А потом они — Вера Викторовна и Настя — все же перебрались в Ленинград, и в тот год, когда я стал лейтенантом, Настя пошла в школу.
Начиная с третьего ее класса я уже ходил к ней на родительские собрания. Марии Дмитриевны уже не было, а Вера Викторовна все менее была на что-либо способна. Я часто забирал Настю после школы или на весь вечер к себе, и она готовила у меня уроки. Классе в пятом она вдруг перестала давать мне стирать свои вещи. Годом или двумя позже нам с ней стало ясно, что на Веру Викторовну надежда плоха. Та лишь улыбалась про себя да курила папиросу от папиросы, а время от времени, словно пробудившись, пыталась послать по неизвестному адресу свою пенсию или отдать на улице кому-нибудь свое пальто. Когда мы хоронили ее, Володя не приехал, он был в море. Настя уже училась в университете. Наша поездка в Крым была позже, много позже.
Это была не поездка, а попытка поездки, хотя до Крыма мы и добрались. Путешествия, которое означало бы для нас обоих начало новой жизни, не получилось.
На сестрах и дочерях не женятся.
Телефонный звонок разбудил меня в половине девятого.

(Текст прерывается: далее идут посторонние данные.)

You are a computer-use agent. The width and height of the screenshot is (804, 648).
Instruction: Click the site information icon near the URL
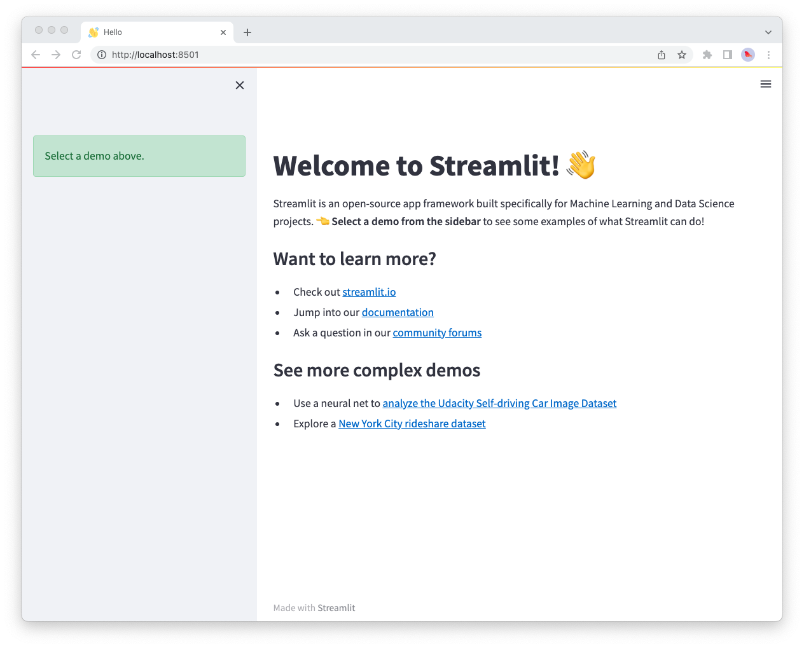(x=102, y=55)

— Ну как дела? — спросил близкий, дышащий в мембрану голос старпома. — Все в порядке?
Даже если вахтенных дел у тебя нет, просыпаться на судне в такое позднее время неприлично. Мой слежавшийся во сне мозг пытался спешно изготовить какую-нибудь подходящую к случаю ложь, — при этом я понимал, что ни виски, ни дурацкое новоселье для моряка никакой не аргумент. Евгений-то Иванович тоже сидел со мной допоздна, но еще с четырех до восьми отстоял вахту.
— В целом понятно, — в ответ на мои отрывочные междометия бодро сказал старпом. — Примите поздравления. Я так, признаться, и полагал.
— Что вы полагали?
— Ну, так. Что все будет о’кэй.
— В каком смысле?
— Ну, ладно, ладно, — весело сказал старпом. — Все мы человечки.
— Не понимаю.
— Мы люди не завистливые, — еще веселее сказал старпом. — Если у нас на судне человеку хорошо — так мы только рады. — Старпом почти хохотал. Говорил он со мной из какого-то большого помещения, и там вдалеке слышались голоса других людей, и казалось еще, что Евгений Иванович только что взбежал по крутому трапу: в трубке вдруг слышался внеочередной легкий вдох.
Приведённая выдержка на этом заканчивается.